February 23, 2009

Angola Rabies Problem Is Serious

Angolan health officials warned on Monday that further efforts are required to prevent the spread of rabies, which has killed 82 children in Luanda, more than 20 of them in the last two weeks.

"In 30 years I have never seen as many cases as this. I think we have to do a lot more about the circulation of dogs in the city," Luis Bernardino, director general of Luanda's Bernardino pediatric hospital, told AFP.

Rabies is transmitted to humans through the saliva of an infected animal that bites them.

"It is important that we learn a lesson from this. We need to reorganize the veterinary service to have better surveillance over the disease and the animals," he said.

The hospital has received 83 children with rabies since November, he said, all but one of whom had died.  Last week, 13 cases were received, with 10 admitted the previous week, he said.  All of the victims were children, mostly aged 3 to 10, who came from the overcrowded, poor areas surrounding the capital city --an area rife with packs of stray dogs.

Authorities vaccinated more than 100,000 animals in the capital last month, the have been collecting stray dogs and cats from the street.

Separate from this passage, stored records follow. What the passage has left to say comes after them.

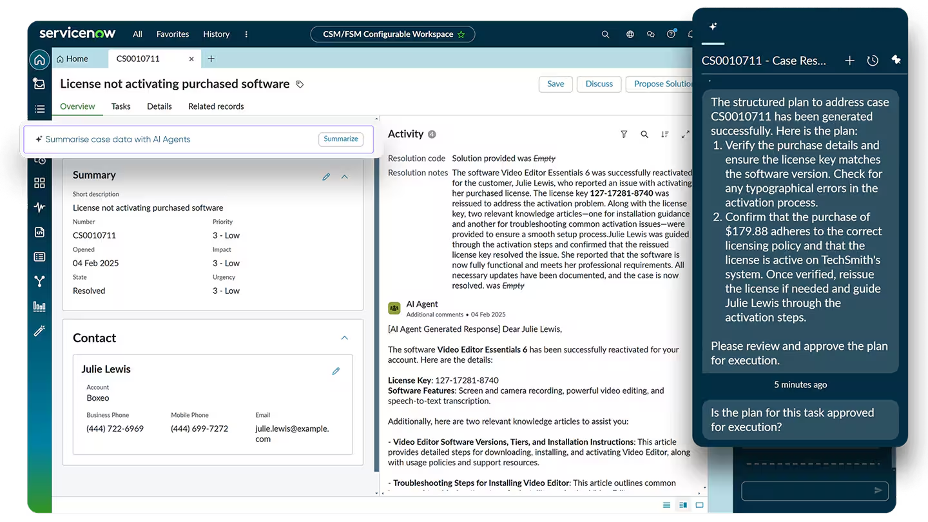Screen dimensions: 928x522
Task: Click the edit pencil next to Julie Lewis
Action: [336, 371]
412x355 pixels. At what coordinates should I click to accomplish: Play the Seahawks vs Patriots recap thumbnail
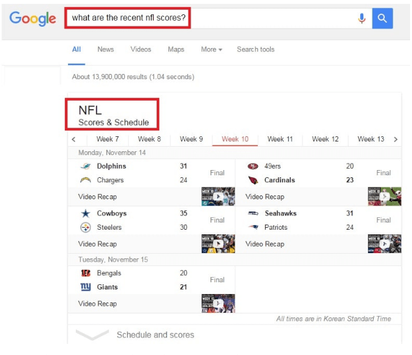[384, 243]
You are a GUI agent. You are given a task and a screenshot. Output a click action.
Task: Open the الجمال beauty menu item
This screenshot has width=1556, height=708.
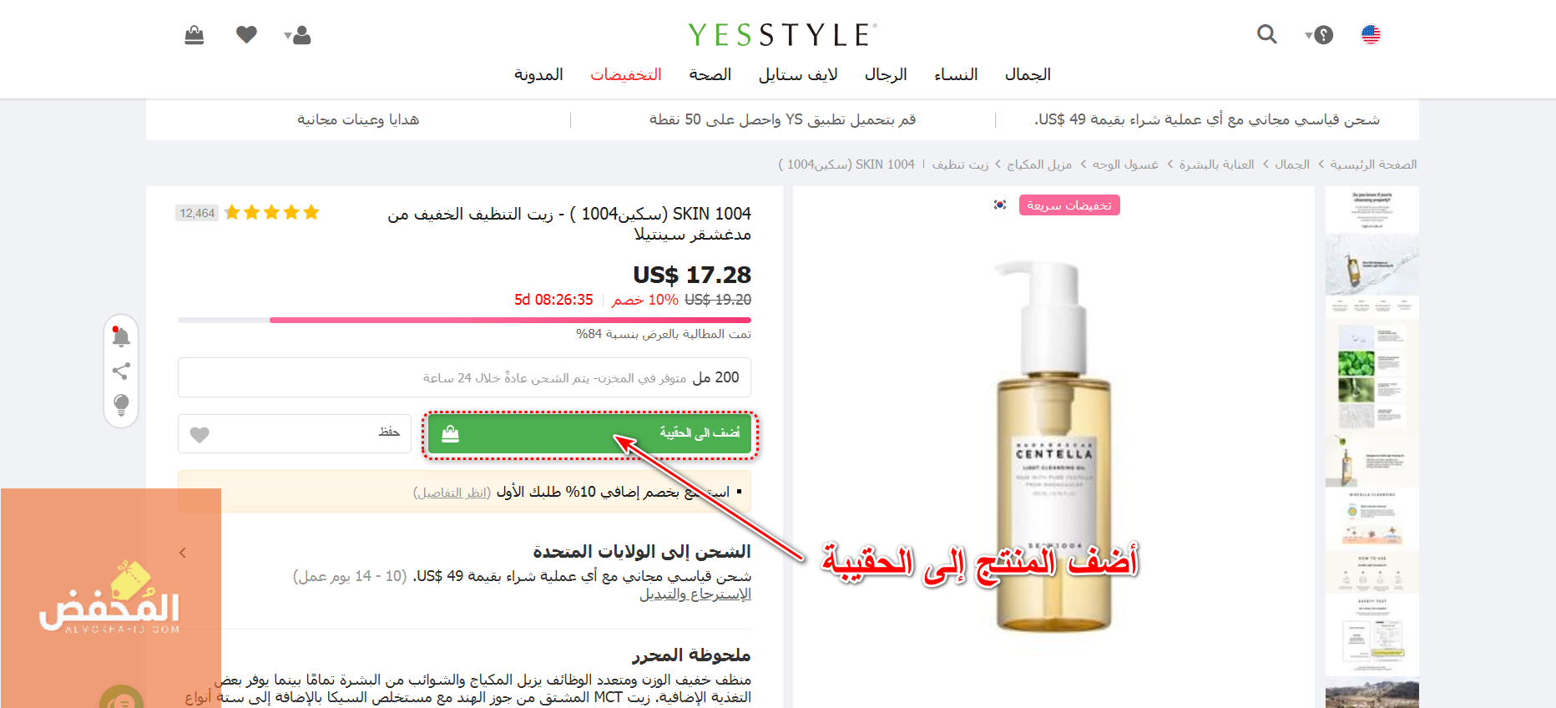(1028, 74)
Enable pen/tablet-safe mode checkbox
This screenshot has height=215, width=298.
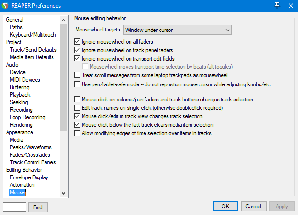(x=77, y=84)
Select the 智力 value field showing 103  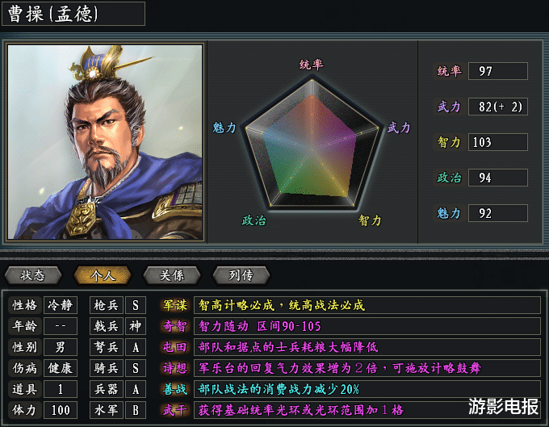497,142
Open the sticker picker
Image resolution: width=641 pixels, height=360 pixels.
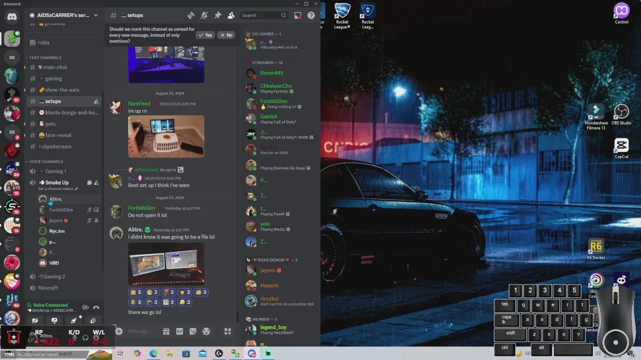point(193,331)
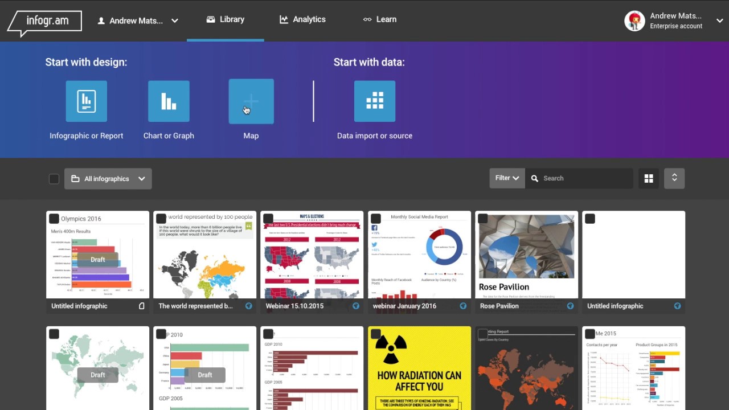729x410 pixels.
Task: Open the Filter dropdown
Action: 507,178
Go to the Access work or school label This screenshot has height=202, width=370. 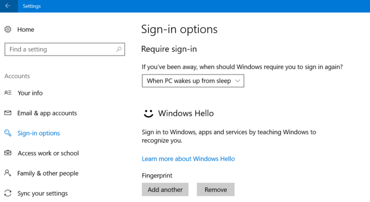48,153
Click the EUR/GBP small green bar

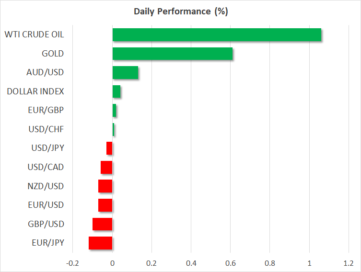pyautogui.click(x=114, y=111)
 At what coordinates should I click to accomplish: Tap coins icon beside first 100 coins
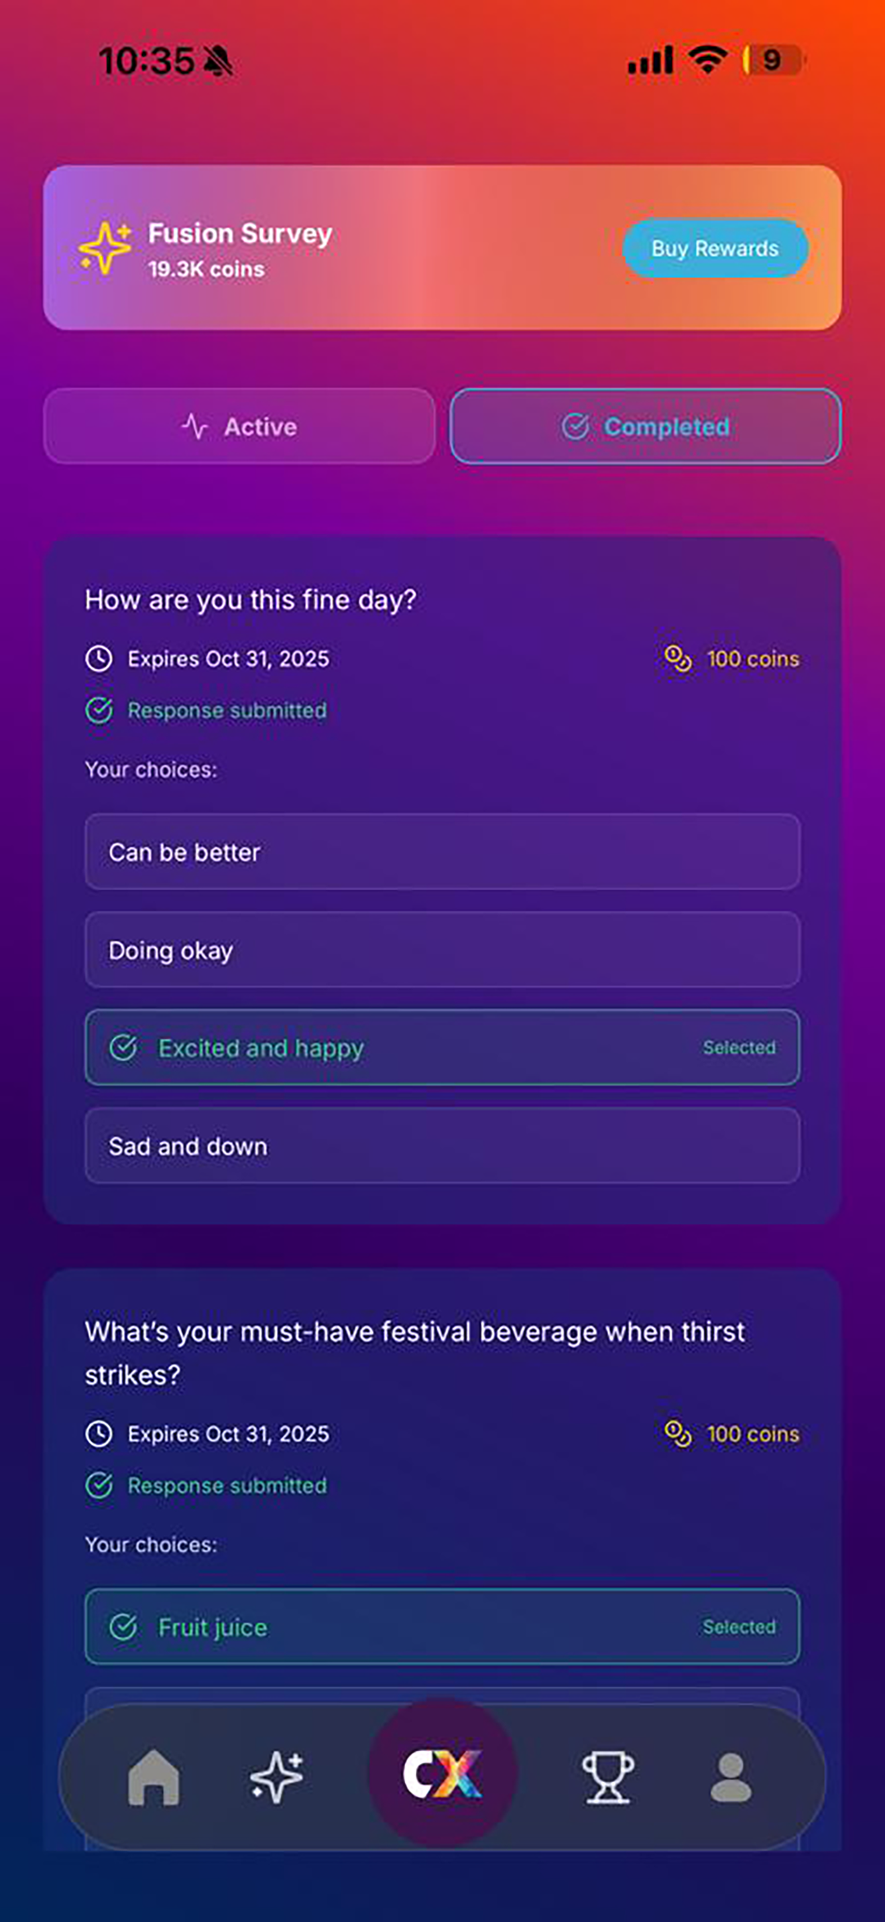pos(678,659)

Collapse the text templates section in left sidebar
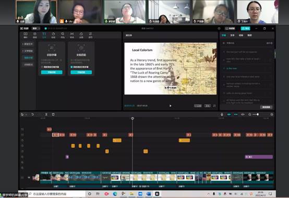point(28,51)
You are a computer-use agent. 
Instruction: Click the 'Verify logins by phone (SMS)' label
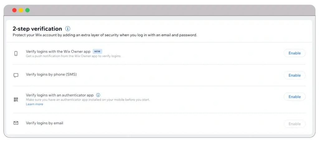(x=51, y=75)
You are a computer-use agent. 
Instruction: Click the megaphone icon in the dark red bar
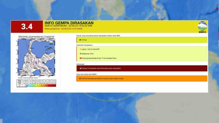pyautogui.click(x=80, y=68)
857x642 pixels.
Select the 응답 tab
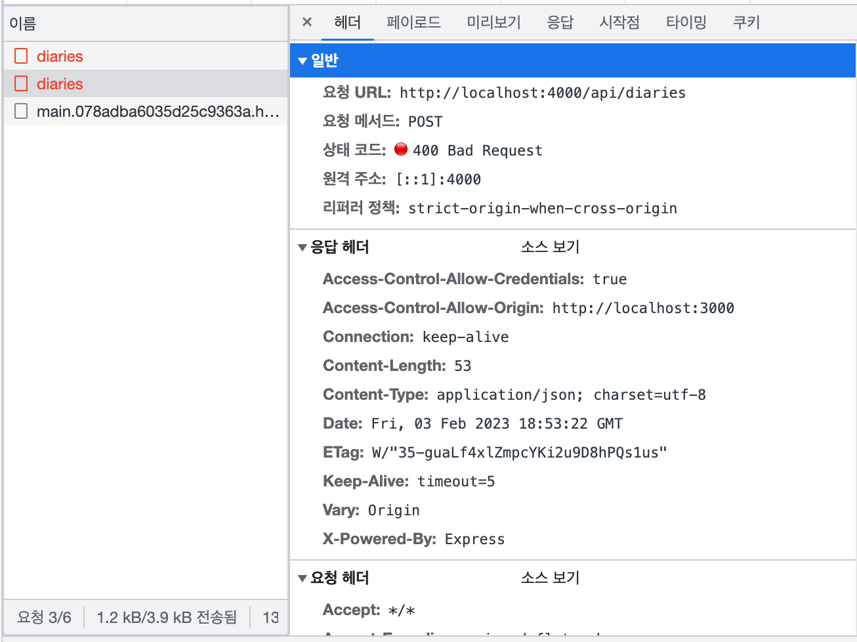click(x=560, y=22)
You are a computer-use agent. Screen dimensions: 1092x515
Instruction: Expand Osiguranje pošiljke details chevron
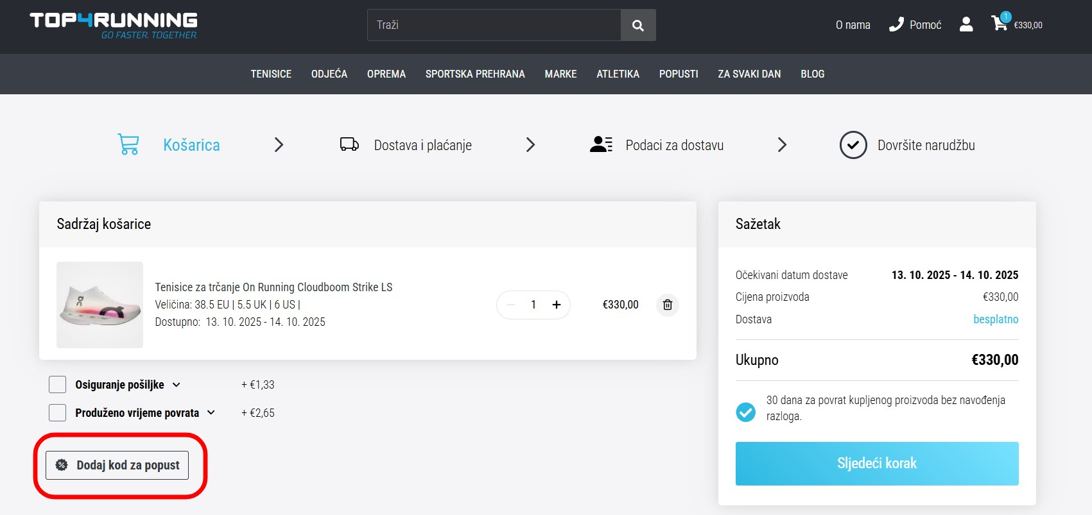click(x=177, y=385)
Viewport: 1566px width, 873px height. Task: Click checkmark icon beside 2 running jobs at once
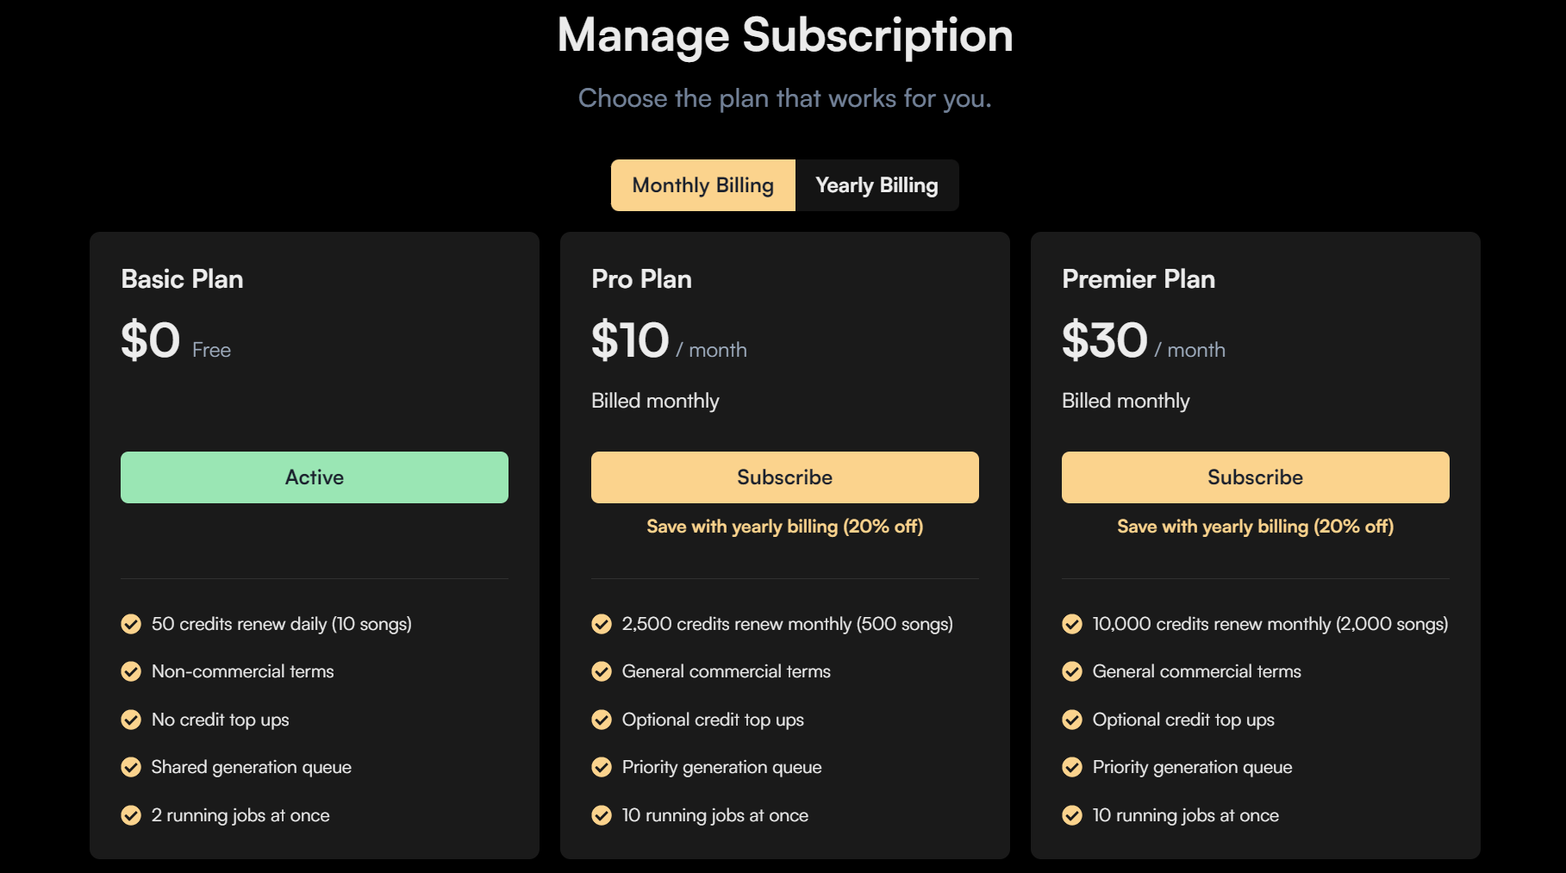click(131, 815)
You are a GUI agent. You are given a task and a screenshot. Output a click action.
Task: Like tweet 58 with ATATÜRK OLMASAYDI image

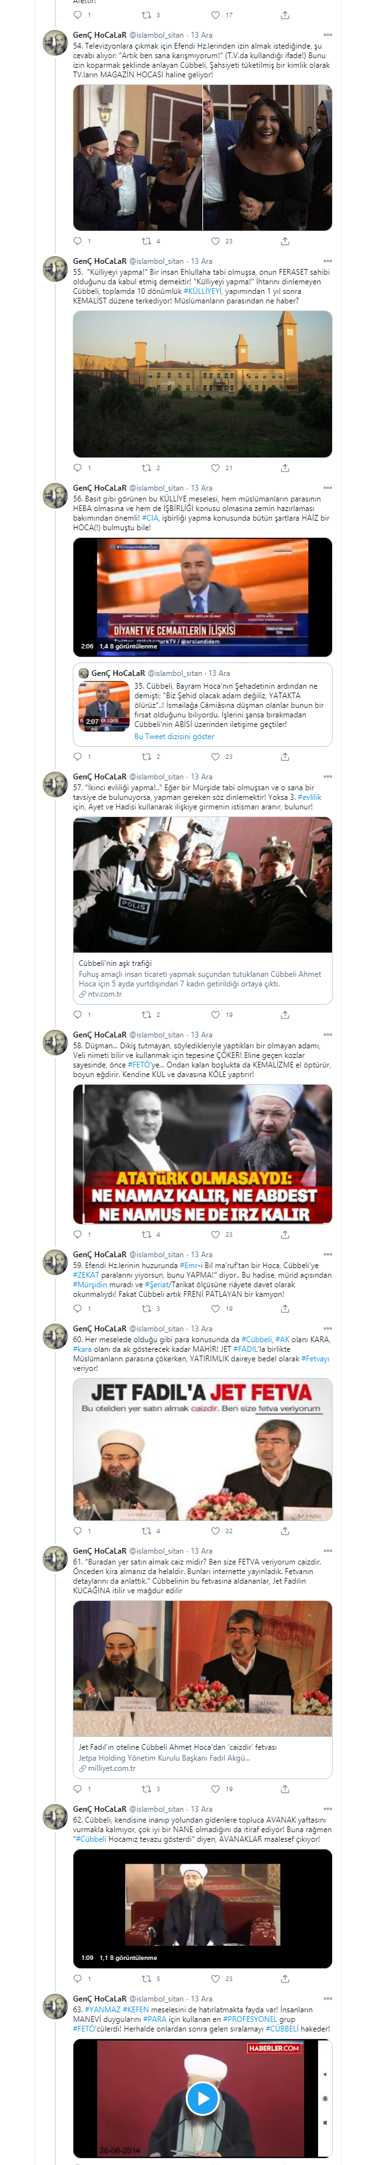[215, 1235]
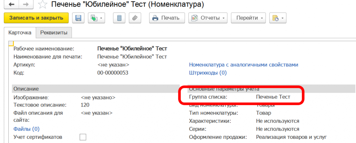The width and height of the screenshot is (356, 143).
Task: Click the Группа списка value Печенье Тест
Action: pyautogui.click(x=273, y=97)
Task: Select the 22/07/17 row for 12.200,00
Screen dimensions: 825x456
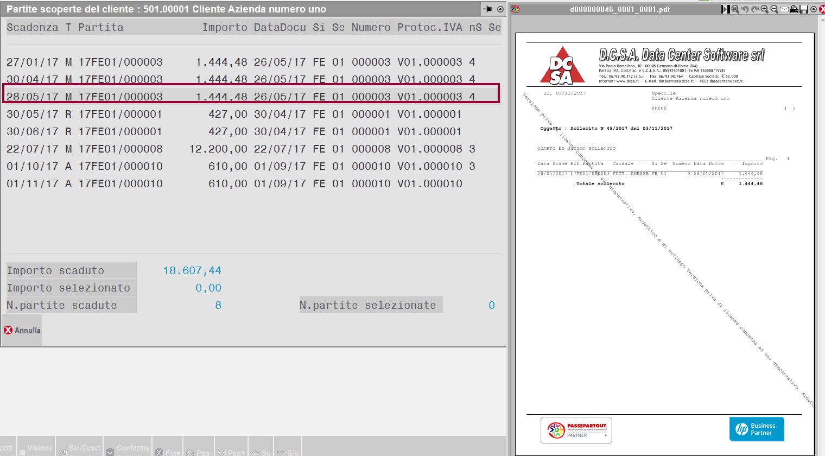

Angola emerged from 30 years of conflict in 2002, and is now using its oil and diamond wealth to rebuild the nation.  However, social indicators remain poor despite its vast natural resources.  According to figures from the United Nations Children's Fund, the former Portuguese colony has one of the worst child mortality rates anywhere the world, with more than 25 percent of its children dying before their fifth birthday.